Lines for locating words and elements
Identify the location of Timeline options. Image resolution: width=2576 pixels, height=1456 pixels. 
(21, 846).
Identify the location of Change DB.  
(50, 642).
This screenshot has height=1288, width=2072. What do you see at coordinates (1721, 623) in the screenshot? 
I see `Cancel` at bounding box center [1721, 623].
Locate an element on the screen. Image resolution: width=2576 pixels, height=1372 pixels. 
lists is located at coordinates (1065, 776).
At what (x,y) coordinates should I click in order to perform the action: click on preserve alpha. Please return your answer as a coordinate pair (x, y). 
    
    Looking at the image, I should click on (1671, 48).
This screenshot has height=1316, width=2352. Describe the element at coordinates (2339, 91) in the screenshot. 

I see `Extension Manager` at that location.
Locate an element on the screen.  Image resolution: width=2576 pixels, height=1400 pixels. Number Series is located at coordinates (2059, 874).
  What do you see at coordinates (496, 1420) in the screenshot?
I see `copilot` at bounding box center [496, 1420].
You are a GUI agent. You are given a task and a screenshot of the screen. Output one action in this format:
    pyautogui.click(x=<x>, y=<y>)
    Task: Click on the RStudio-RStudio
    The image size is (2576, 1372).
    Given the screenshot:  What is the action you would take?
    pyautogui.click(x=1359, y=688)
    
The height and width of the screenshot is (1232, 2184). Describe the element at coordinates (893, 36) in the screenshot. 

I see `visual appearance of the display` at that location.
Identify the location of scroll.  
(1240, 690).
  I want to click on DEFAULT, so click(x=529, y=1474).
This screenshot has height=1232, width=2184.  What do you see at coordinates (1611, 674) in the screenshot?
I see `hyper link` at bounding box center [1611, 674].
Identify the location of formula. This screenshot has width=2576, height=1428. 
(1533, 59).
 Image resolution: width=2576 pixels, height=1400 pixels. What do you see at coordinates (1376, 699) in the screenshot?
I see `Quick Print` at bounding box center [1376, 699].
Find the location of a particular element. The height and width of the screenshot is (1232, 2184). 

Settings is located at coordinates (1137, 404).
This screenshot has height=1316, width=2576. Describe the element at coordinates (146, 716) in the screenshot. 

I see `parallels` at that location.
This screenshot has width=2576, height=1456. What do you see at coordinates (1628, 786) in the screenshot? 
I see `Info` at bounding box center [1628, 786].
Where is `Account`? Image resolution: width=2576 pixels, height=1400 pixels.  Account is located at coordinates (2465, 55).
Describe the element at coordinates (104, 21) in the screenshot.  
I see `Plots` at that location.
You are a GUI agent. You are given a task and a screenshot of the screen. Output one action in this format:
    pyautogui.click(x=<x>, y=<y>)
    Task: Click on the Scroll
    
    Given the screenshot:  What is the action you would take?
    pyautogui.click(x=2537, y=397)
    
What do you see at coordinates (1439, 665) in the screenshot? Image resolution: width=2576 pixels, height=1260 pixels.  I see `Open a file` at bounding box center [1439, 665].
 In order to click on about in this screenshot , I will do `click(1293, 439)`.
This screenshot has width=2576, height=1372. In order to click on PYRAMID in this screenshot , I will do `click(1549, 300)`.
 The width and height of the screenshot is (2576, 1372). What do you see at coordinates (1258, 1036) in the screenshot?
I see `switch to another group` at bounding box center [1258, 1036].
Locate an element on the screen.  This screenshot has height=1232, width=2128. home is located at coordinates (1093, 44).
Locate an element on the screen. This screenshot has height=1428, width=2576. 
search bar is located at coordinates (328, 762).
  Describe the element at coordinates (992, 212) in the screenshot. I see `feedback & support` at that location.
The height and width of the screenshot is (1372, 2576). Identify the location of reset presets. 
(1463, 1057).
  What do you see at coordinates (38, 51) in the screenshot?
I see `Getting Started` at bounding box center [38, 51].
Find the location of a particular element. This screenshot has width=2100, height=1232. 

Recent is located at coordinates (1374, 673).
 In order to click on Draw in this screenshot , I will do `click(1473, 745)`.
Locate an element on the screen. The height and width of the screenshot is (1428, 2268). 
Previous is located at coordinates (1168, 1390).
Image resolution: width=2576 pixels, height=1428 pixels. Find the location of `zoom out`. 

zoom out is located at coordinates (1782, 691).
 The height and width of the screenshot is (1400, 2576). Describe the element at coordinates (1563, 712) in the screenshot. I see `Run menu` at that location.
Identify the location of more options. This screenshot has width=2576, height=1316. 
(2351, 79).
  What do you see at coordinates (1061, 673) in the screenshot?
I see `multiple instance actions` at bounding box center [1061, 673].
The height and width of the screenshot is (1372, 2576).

» **Task statement**
Give all of the lines above again, replacing every "Identify the location of" with "Find the position of" and changing nothing else.

» **Reply**
Find the position of Timeline options. Image resolution: width=2576 pixels, height=1456 pixels. 
(21, 846).
Find the position of Change DB.  
(50, 642).
This screenshot has height=1288, width=2072. What do you see at coordinates (1721, 623) in the screenshot? 
I see `Cancel` at bounding box center [1721, 623].
Locate an element on the screen. Image resolution: width=2576 pixels, height=1372 pixels. 
lists is located at coordinates (1065, 776).
At what (x,y) coordinates should I click in order to perform the action: click on preserve alpha. Please return your answer as a coordinate pair (x, y). 
    
    Looking at the image, I should click on (1671, 48).
This screenshot has height=1316, width=2352. Describe the element at coordinates (2339, 91) in the screenshot. 

I see `Extension Manager` at that location.
Locate an element on the screen.  Image resolution: width=2576 pixels, height=1400 pixels. Number Series is located at coordinates (2059, 874).
  What do you see at coordinates (496, 1420) in the screenshot?
I see `copilot` at bounding box center [496, 1420].
You are a GUI agent. You are given a task and a screenshot of the screen. Output one action in this format:
    pyautogui.click(x=<x>, y=<y>)
    Task: Click on the RStudio-RStudio
    The image size is (2576, 1372).
    Given the screenshot:  What is the action you would take?
    pyautogui.click(x=1359, y=688)
    
The height and width of the screenshot is (1232, 2184). Describe the element at coordinates (893, 36) in the screenshot. 

I see `visual appearance of the display` at that location.
Find the position of scroll.  
(1240, 690).
  I want to click on DEFAULT, so click(x=529, y=1474).
This screenshot has height=1232, width=2184.  What do you see at coordinates (1611, 674) in the screenshot?
I see `hyper link` at bounding box center [1611, 674].
Find the position of formula. This screenshot has width=2576, height=1428. 
(1533, 59).
 Image resolution: width=2576 pixels, height=1400 pixels. What do you see at coordinates (1376, 699) in the screenshot?
I see `Quick Print` at bounding box center [1376, 699].
Find the location of a particular element. The height and width of the screenshot is (1232, 2184). 

Settings is located at coordinates (1137, 404).
This screenshot has height=1316, width=2576. Describe the element at coordinates (146, 716) in the screenshot. 

I see `parallels` at that location.
This screenshot has width=2576, height=1456. What do you see at coordinates (1628, 786) in the screenshot? 
I see `Info` at bounding box center [1628, 786].
Where is `Account`? Image resolution: width=2576 pixels, height=1400 pixels.  Account is located at coordinates (2465, 55).
Describe the element at coordinates (104, 21) in the screenshot.  
I see `Plots` at that location.
You are a GUI agent. You are given a task and a screenshot of the screen. Output one action in this format:
    pyautogui.click(x=<x>, y=<y>)
    Task: Click on the Scroll
    
    Given the screenshot:  What is the action you would take?
    pyautogui.click(x=2537, y=397)
    
What do you see at coordinates (1439, 665) in the screenshot? Image resolution: width=2576 pixels, height=1260 pixels.  I see `Open a file` at bounding box center [1439, 665].
 In order to click on about in this screenshot , I will do `click(1293, 439)`.
This screenshot has width=2576, height=1372. In order to click on PYRAMID in this screenshot , I will do `click(1549, 300)`.
 The width and height of the screenshot is (2576, 1372). What do you see at coordinates (1258, 1036) in the screenshot?
I see `switch to another group` at bounding box center [1258, 1036].
Locate an element on the screen.  This screenshot has height=1232, width=2128. home is located at coordinates (1093, 44).
Locate an element on the screen. This screenshot has height=1428, width=2576. 
search bar is located at coordinates (328, 762).
  Describe the element at coordinates (992, 212) in the screenshot. I see `feedback & support` at that location.
The height and width of the screenshot is (1372, 2576). Find the position of reset presets. 
(1463, 1057).
  What do you see at coordinates (38, 51) in the screenshot?
I see `Getting Started` at bounding box center [38, 51].
Find the location of a particular element. This screenshot has width=2100, height=1232. 

Recent is located at coordinates (1374, 673).
 In order to click on Draw in this screenshot , I will do `click(1473, 745)`.
Locate an element on the screen. The height and width of the screenshot is (1428, 2268). 
Previous is located at coordinates (1168, 1390).
Image resolution: width=2576 pixels, height=1428 pixels. Find the location of `zoom out`. 

zoom out is located at coordinates (1782, 691).
 The height and width of the screenshot is (1400, 2576). Describe the element at coordinates (1563, 712) in the screenshot. I see `Run menu` at that location.
Find the position of more options. This screenshot has width=2576, height=1316. 
(2351, 79).
  What do you see at coordinates (1061, 673) in the screenshot?
I see `multiple instance actions` at bounding box center [1061, 673].
The height and width of the screenshot is (1372, 2576).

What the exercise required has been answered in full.